▸ **EXERCISE INSTRUCTIONS**
Write the full listing out again, word for word, but omit the pictures.

▸ **GIVEN RECORDS**
##############################

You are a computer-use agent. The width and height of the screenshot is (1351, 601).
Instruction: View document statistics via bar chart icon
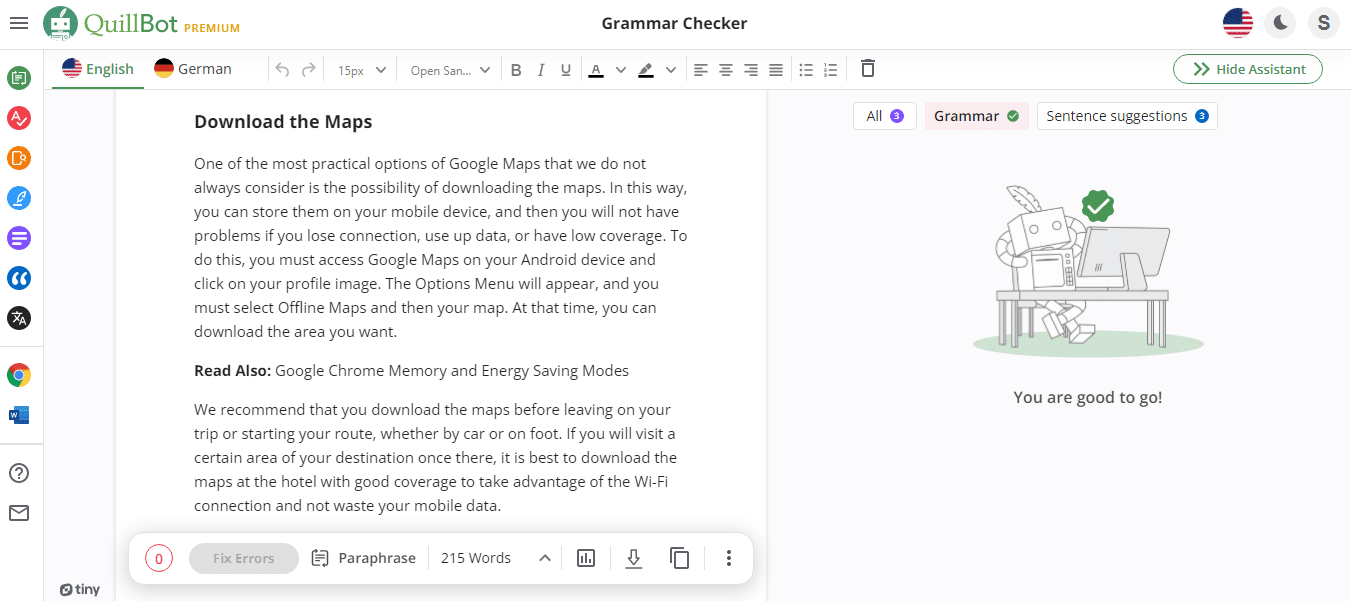tap(586, 558)
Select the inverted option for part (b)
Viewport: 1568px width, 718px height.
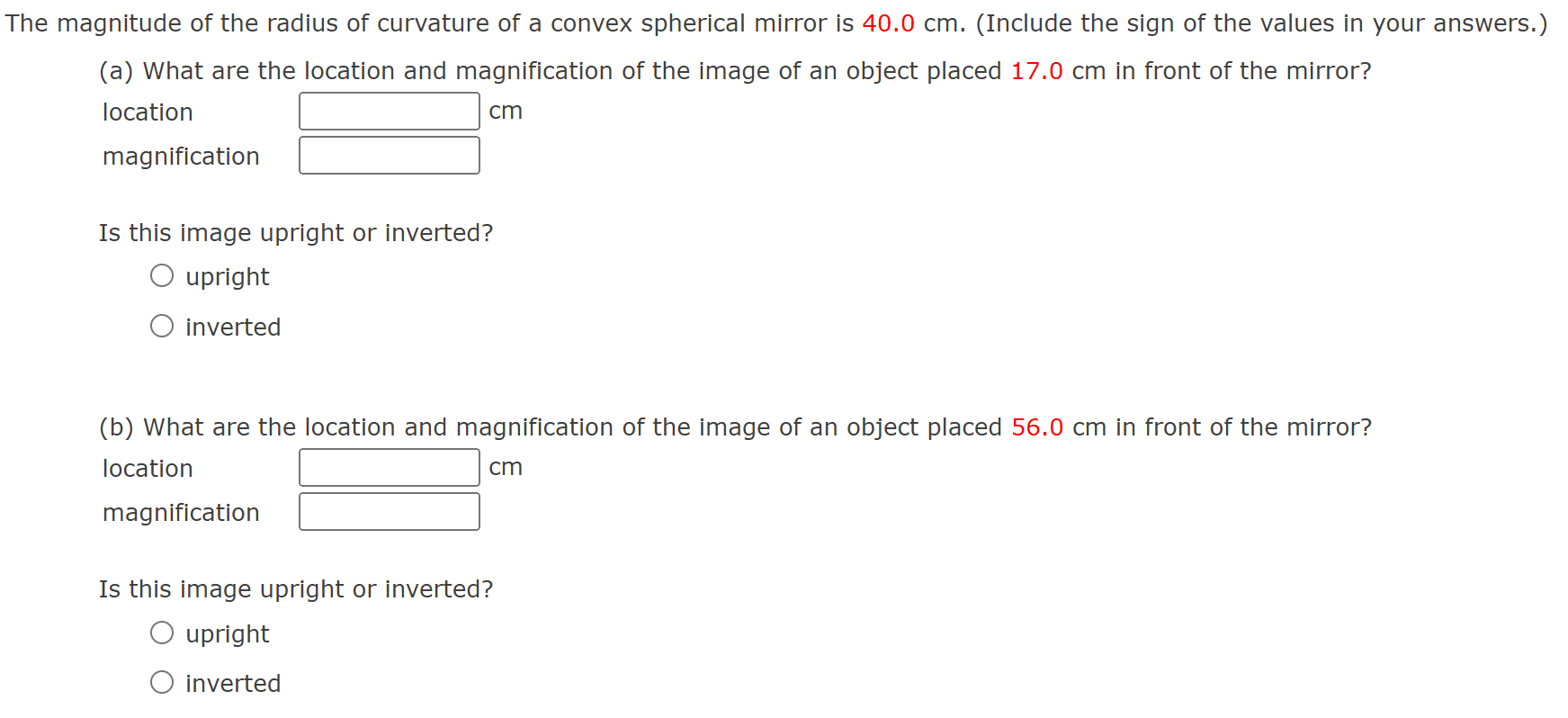coord(163,681)
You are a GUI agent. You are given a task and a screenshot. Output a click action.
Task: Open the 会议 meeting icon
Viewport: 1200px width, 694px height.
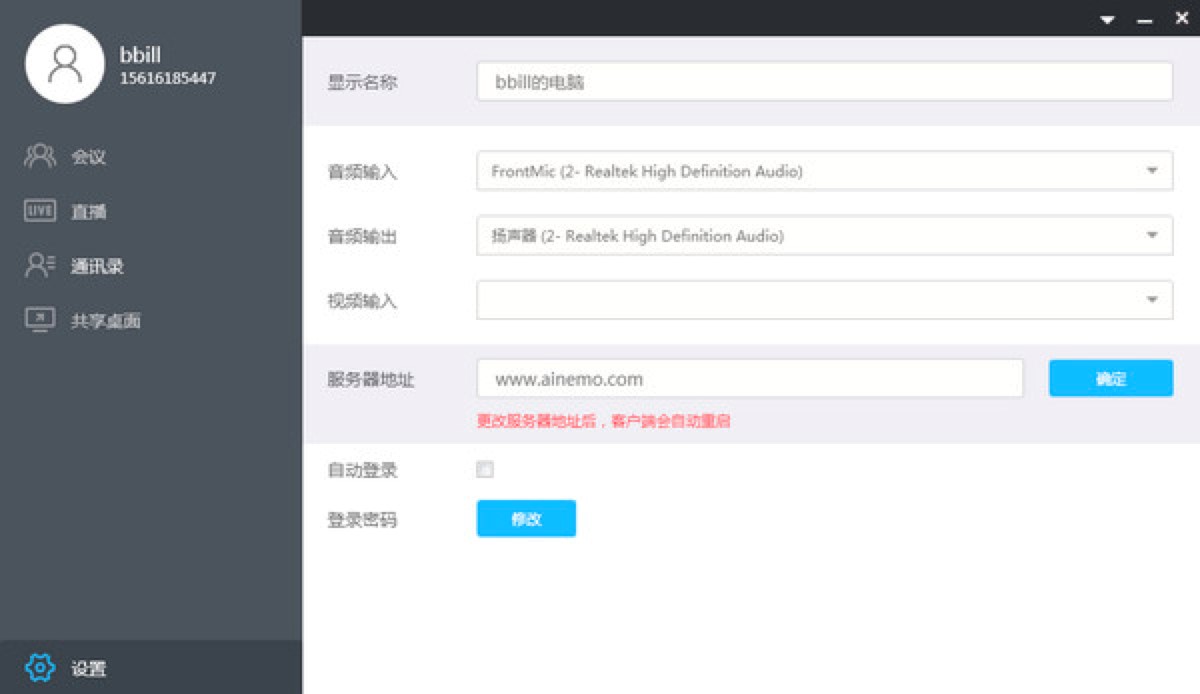pos(40,156)
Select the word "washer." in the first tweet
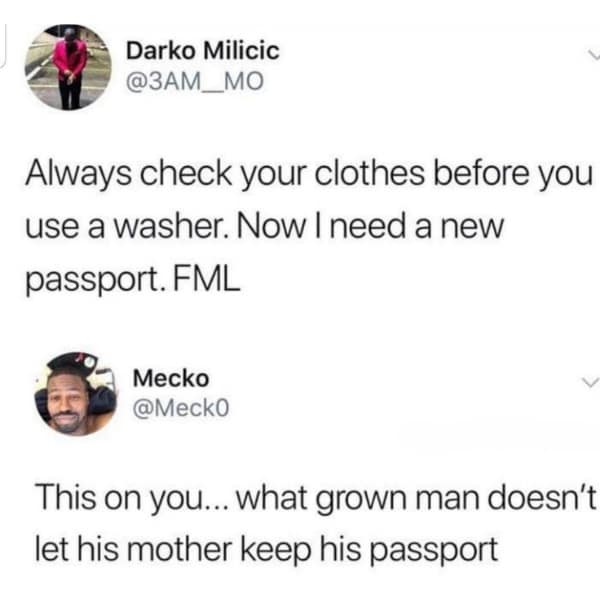The height and width of the screenshot is (600, 600). [172, 227]
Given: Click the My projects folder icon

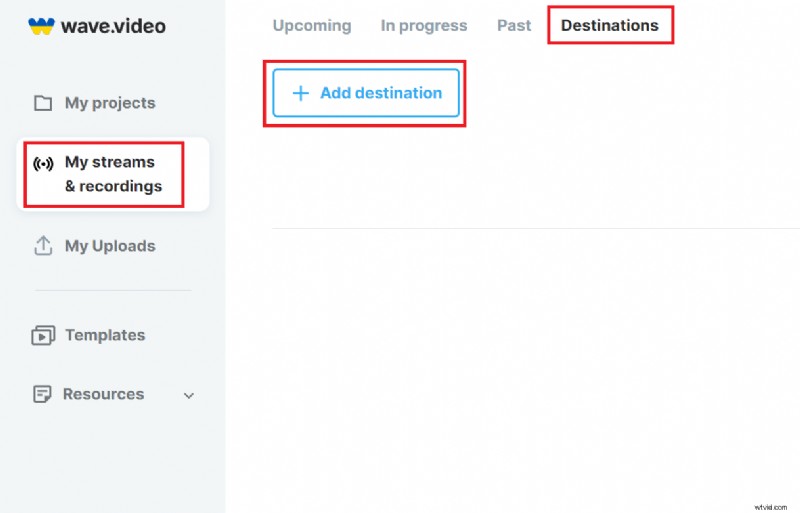Looking at the screenshot, I should (43, 103).
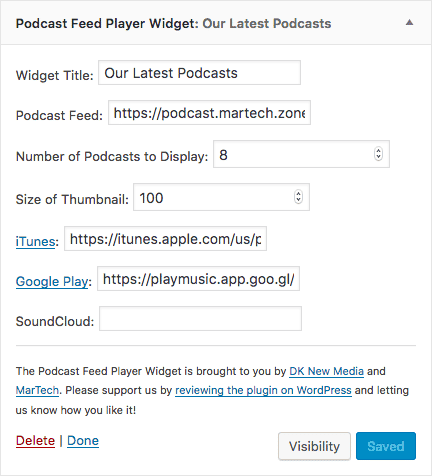
Task: Open the DK New Media link
Action: (326, 371)
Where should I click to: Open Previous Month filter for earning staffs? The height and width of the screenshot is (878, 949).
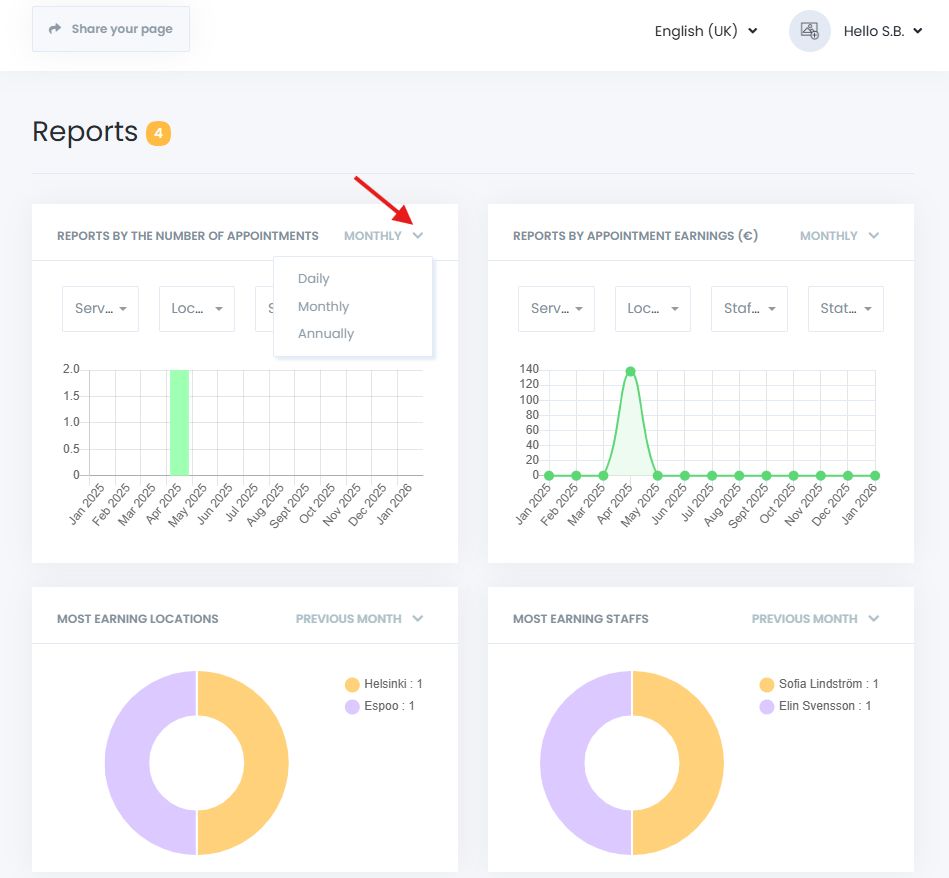(815, 619)
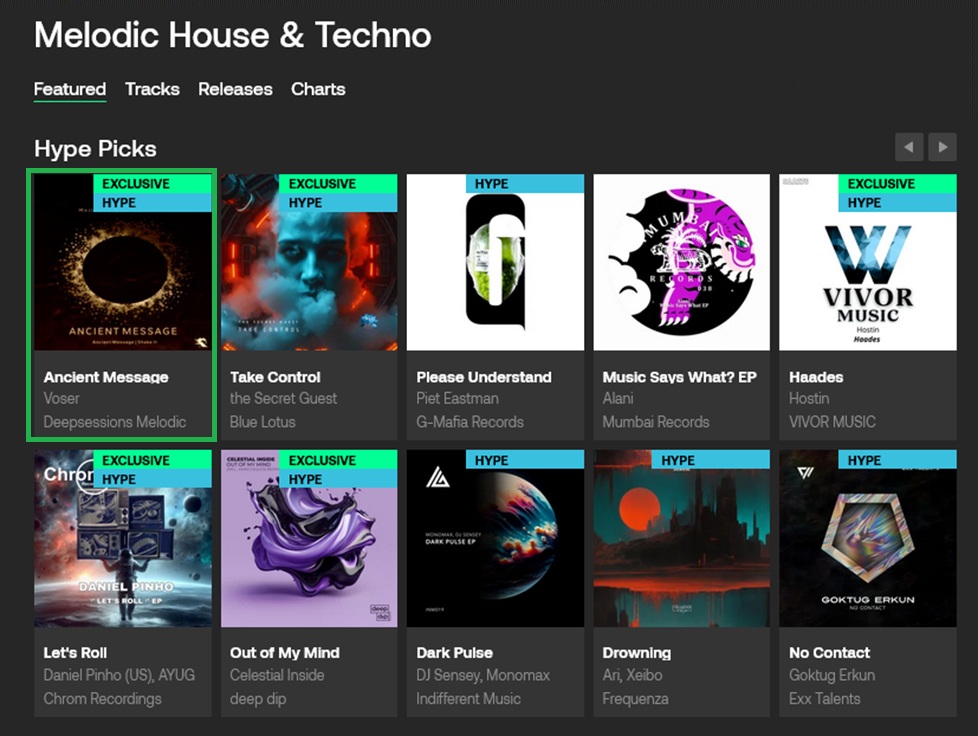Click the Frequenza label link
This screenshot has height=736, width=978.
click(635, 699)
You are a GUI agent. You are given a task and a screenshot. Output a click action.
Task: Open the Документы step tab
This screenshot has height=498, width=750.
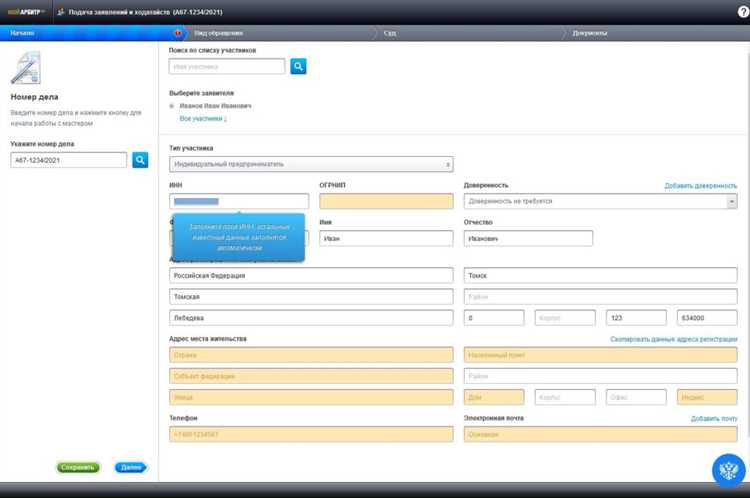click(588, 33)
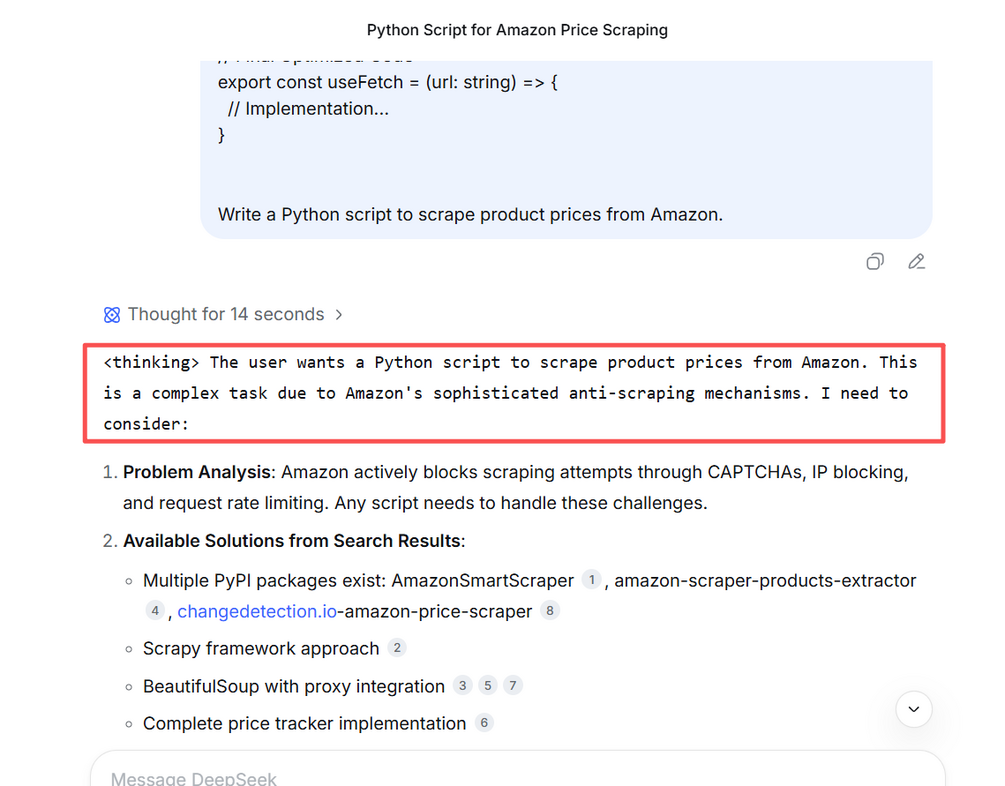The height and width of the screenshot is (786, 1005).
Task: Open citation badge 4 before changedetection.io
Action: [155, 610]
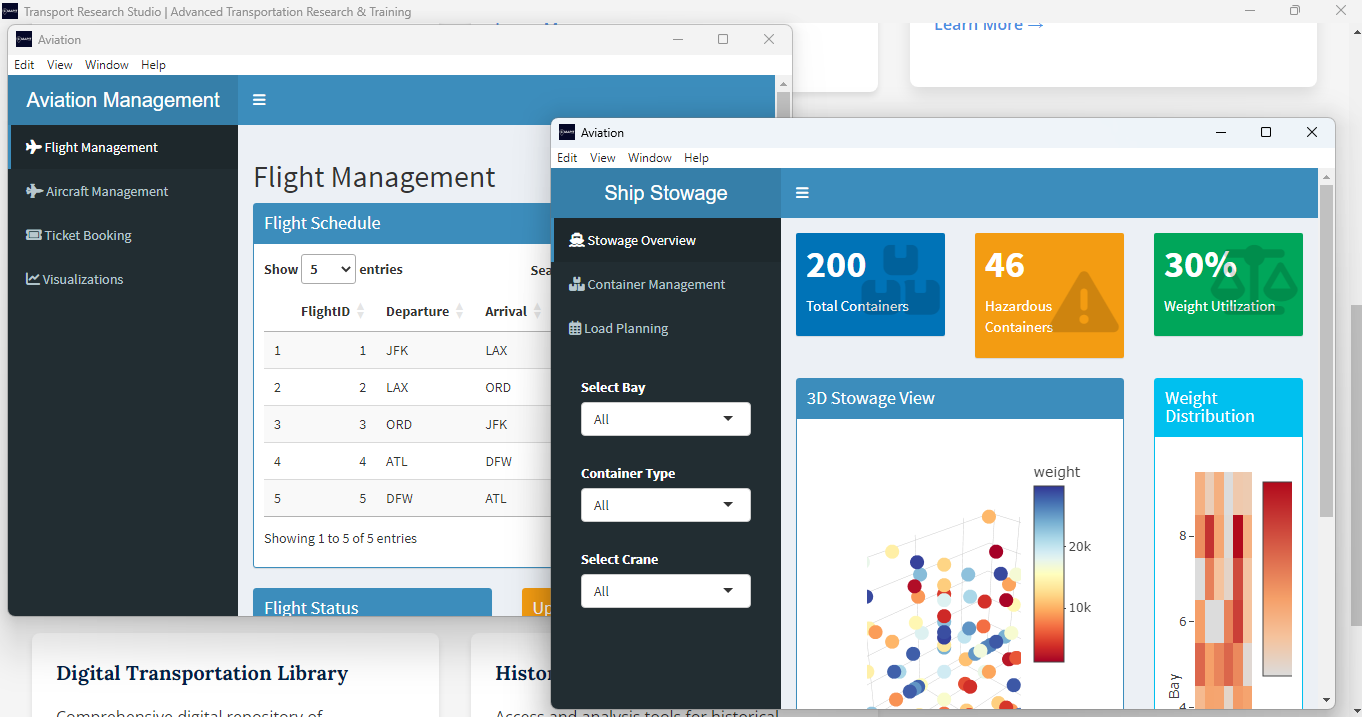Open the Window menu in Ship Stowage

[x=649, y=158]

##############################

▸ **WRITTEN ANSWER**
You are a computer-use agent. The width and height of the screenshot is (1351, 601).
Instruction: View document statistics via bar chart icon
tap(586, 558)
Select the inverted option for part (b)
Viewport: 1568px width, 718px height.
coord(163,681)
You are a GUI agent. You are given a task and a screenshot. Output a click action.
Task: Open the 会议 meeting icon
Viewport: 1200px width, 694px height.
pos(40,156)
Select the word "washer." in the first tweet
The height and width of the screenshot is (600, 600). [172, 227]
Given: Click the My projects folder icon

Looking at the screenshot, I should (43, 103).
Task: Open the DK New Media link
Action: (326, 371)
Where should I click to: Open Previous Month filter for earning staffs? The height and width of the screenshot is (878, 949).
(815, 619)
Click the Frequenza label link
This screenshot has height=736, width=978.
click(635, 699)
You are a GUI agent. You are given a task and a screenshot. Output a click action.
Task: Open the Документы step tab
This screenshot has height=498, width=750.
click(588, 33)
The height and width of the screenshot is (786, 1005).
Task: Open citation badge 4 before changedetection.io
Action: [155, 610]
Open the Window menu in Ship Stowage

[x=649, y=158]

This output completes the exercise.